What is a TCS certificate?

TCS certificate refers to the certificate provided by the tax collector to the buyer on filing his quarterly return for the tax collected at source. Form 27D refers to the certificate issued for the TCS tax returns and it contains the following information:

  • Buyer and seller names
  • PAN of both buyer and seller
  • TAN of seller filing the quarterly returns
  • Total tax collected at source by the seller\
  • Tax collection date
  • Rate of TCS applied

This certificate must be issued within 15 days from the date when TCS tax quarterly returns are filed.

TCS due dates for different quarters 

For the quarter ending on TCS return due dateDate to generate Form 27D
30 June15 July30 July
30 September15 October 30 October
31 December 15 January 30 January
31 March 15 May 30 May

TCS rules for tax exemptions

The tax collected at source is exempted when:

  • When the eligible goods are purchased for personal use
  • When the buyer purchases the goods for processing, manufacturing, and production, and not for trading

FAQs

What will happen if I file the return for tax collected at source later than the due date?

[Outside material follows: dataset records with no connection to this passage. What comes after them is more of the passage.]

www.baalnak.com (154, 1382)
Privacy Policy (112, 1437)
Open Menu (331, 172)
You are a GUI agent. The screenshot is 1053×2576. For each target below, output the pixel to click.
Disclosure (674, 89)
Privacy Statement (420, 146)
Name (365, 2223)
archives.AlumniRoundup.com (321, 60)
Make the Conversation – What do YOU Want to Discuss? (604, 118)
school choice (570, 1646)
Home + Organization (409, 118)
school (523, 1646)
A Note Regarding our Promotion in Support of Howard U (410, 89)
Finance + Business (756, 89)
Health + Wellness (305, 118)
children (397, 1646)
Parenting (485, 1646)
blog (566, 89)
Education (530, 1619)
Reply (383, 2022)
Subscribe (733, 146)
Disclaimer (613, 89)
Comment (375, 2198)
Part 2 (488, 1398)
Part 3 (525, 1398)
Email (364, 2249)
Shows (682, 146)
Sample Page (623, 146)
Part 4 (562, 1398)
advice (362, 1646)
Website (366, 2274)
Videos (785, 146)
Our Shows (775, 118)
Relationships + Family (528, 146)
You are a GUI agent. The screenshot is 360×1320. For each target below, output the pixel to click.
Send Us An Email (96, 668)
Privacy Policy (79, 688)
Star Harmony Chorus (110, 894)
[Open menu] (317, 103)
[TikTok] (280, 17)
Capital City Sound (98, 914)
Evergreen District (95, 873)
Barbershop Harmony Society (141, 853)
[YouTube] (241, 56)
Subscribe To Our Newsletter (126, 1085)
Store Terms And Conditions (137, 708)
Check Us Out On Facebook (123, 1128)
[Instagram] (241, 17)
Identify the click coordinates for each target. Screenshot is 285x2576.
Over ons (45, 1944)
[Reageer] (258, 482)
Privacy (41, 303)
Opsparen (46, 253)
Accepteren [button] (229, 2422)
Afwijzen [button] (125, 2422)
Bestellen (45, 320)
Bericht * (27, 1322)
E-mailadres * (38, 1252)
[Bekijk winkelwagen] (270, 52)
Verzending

If the seller fails to file the TCS tax return on or before the due date mentioned above, a late fee of Rs. 200 per day must be paid. However, the amount of late fee should not exceed the TCS charges payable.

What will happen on filing an incorrect TCS return?

A penalty can also be imposed under Section 271H if the tax collector files an incorrect return for TCS on sale of goods. This penalty can range from Rs. 1,000 to Rs. 1,00,000. 

Is TCS refundable?

TCS collected using a buyer’s PAN is available for adjustment.

What is TCS tax used for?

The tax collected at source is the same as income tax revenue in a financial year. It is used for the country’s infrastructural development, education, etc.